Cover art: Haphazard Synchronizations: Majd Masri, YAYA2016


Praise for Mother of All Pigs

"Malu Halasa has a mind like an octopus. She reaches in all directions and in 'Mother of All Pigs', her first novel, she pulls together more characters and plotlines than most writers would dream of. You could say 'Mother of All Pigs' is a novel about defiance, or innovation, or emigration, or family. You could say it’s about Christianity or Islam or the Syrian civil war. You could say it’s about feminism. You could say it’s about a pig. No matter what, you’d be right. It’s an ambitious novel, and a fun one. Halasa’s got a great sense of humor to go with her wide-ranging interests and expertise, and the combination makes 'Mother of All Pigs' a delight to read. "
Lily Meyer, Politics & Prose

"Malu Halasa’s brilliant and gripping novel gave me a better sense of the vivid complexity of contemporary life in the Middle East than anything else I’ve read. Written at the intersection of all the big contemporary conversations - about kinship, politics, ethnicity, religion, gender and morality - it nonetheless remains intimate and engaging."
Brian Eno,

"'Mother of All Pigs' is the book that western readers have been waiting for: a novel about ordinary people in the Middle East told with deep, sympathetic, understanding of the region."
Maziar Bahari, author of 'AND THEN THEY CAME FOR ME: A FAMILY'S STORY OF LOVE, CAPTIVITY AND SURVIVAL' (now the feature film Rosewater)

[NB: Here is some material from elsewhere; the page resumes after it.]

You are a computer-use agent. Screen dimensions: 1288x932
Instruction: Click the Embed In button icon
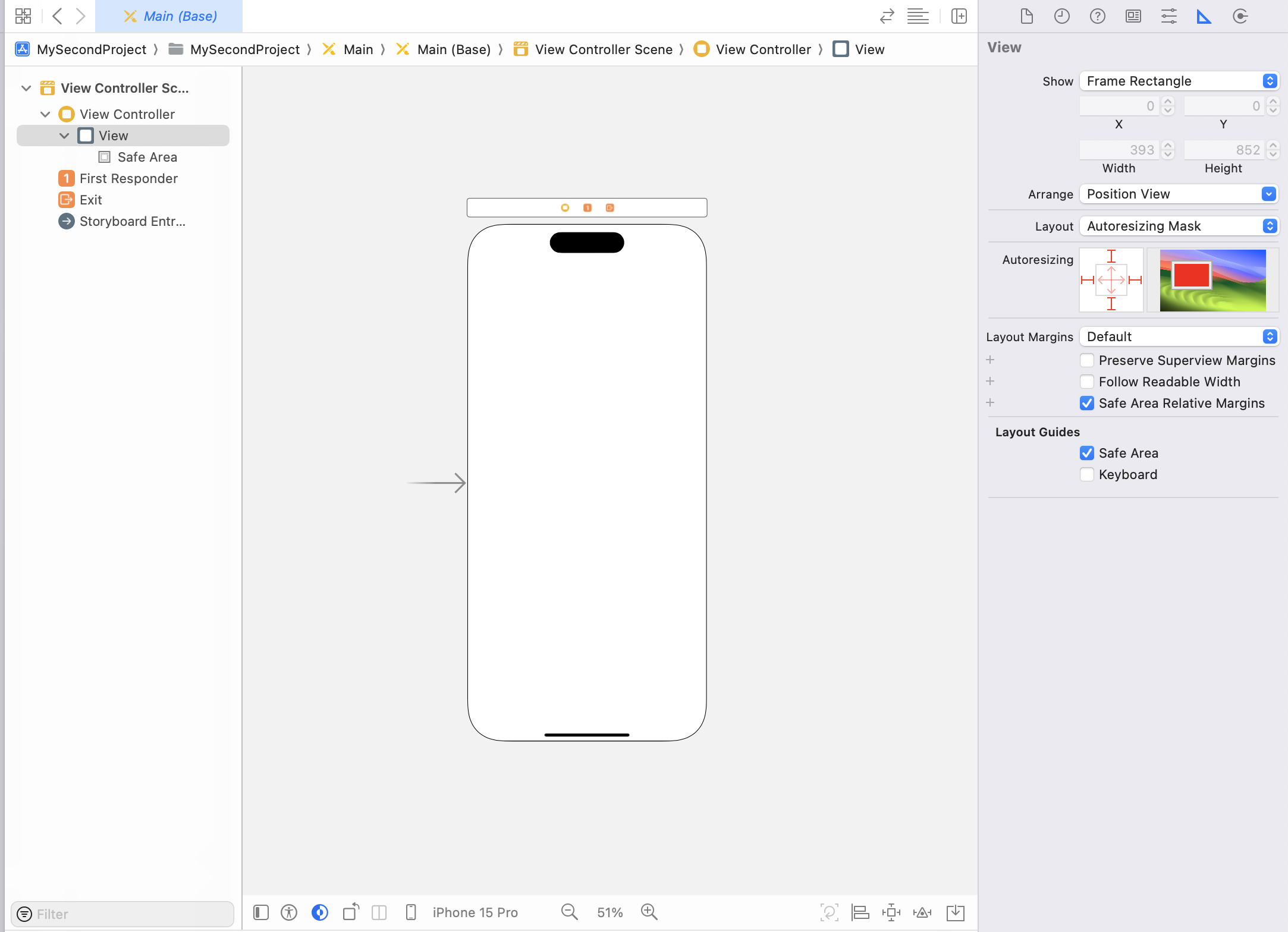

"Malu Halasa's book will challenge western readers' preconceived notions about life in the mixed Christian Muslim towns in Jordan. Written with wit and anthropological precision Malu's brilliantly conceived book manages to portray the face of the modern Middle East and elucidate the complexity of the transformations taking place there."
Raja Shehadeh, author of 'PALESTINIAN WALKS, FORAYS INTO A VANISHING LANDSCAPE'

"Malu Halasa’s richly woven tale of family duty and private love, of loss and repossession, is quietly subversive. Lamentations follow the birth of girls, she tells us, and helps us to understand the psychological hardships of womanhood in modern Arab culture. Halasa’s novel reveals in moving and warmly human ways the effects of large events and complex histories on everyday life."
Darryl Pinckney, author of the novels HIGH COTTON and BLACK DEUTSCHLAND

"Halasa's prose is revelatory. Wholly authentic and profoundly insightful, Mother of all Pigs is a captivating look at the lives of a Middle Eastern family."
Foreword Reviews, Starred Review,

"Halasa juggles multiple narrative threads in her lively debut... the story wins high marks for its affectionate and raucous portrayal of one Jordanian family in the midst of social and political upheaval."
Poornima Apte, Booklist

"Halasa’s sharp critiques and deadpan humor make for a captivating exploration of the intricacies of the modern Middle East."
Publishers Weekly,

"The MOTHER OF ALL PIGS nods to 'Animal Farm' and concludes à la 'Lord of the Flies'. Malu Halasa slaughters 'a thousand years of tradition' in a world run amok as a feminist peace offering."